The chairmaker's bulrush is a common wetlands plant in the Americas, and it has a problem. The bulrush lives in a place where it is always at risk of being drowned. Shoot shoots like straws to suck down oxygen to the roots. The bulrush raises the ground on which it grows. The plant builds its roots near the surface, where they trap the muck that flows into the marsh. The bulrush isn't smothered as the whole system stands a little taller.

"If the water gets deep, they have an effect on the plants," says Pat Megonigal, an ecologist who directs the Global Change Research Wetland. They have been doing it here for 4,000 years.

For a long time, researchers have wondered if that skill could help the plants build their way out of climate change. As sea levels rise, so does the risk that the plants will drown. Increased levels of carbon dioxide in the atmosphere are a boon to the plants, providing more fuel for photosynthesis and helping them build bigger roots. The marathon has been happening in a single marsh in Maryland on the bay for 30 years. The wetlands are losing because of the two forces of sea rise and plant growth.
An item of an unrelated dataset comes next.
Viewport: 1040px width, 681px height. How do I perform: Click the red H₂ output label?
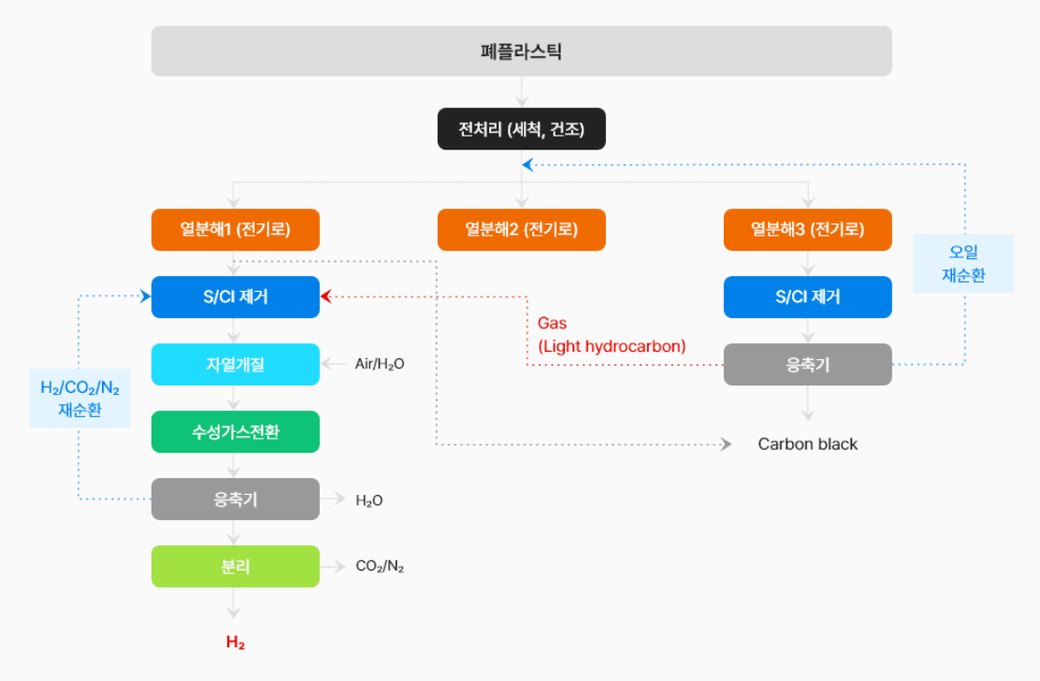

Some of the more optimistic assumptions about how coastal areas might adapt to rising seas have been upended by those findings. Wetlands are an important part of the ecology of the land and sea. They punch above their weight in terms of carbon storage, packing it away in dense soils that exceed those found in tropical forests. The fate of those areas is uncertain because of climate change. By the end of the century, it's estimated that climate change will cause 20 to 50 percent of those ecosystems to be lost. The ability of wetlands to raise themselves above rising waters is a key factor that will determine whether they can persist where they are or migrate inland.

Wow. Matthew Kirwan is an ecologist at the Virginia Institute of Marine Science who studies how coastal landscapes evolve.

The experimental chambers are at the Environmental Research Center. The photo was taken by Tom Mozdzer.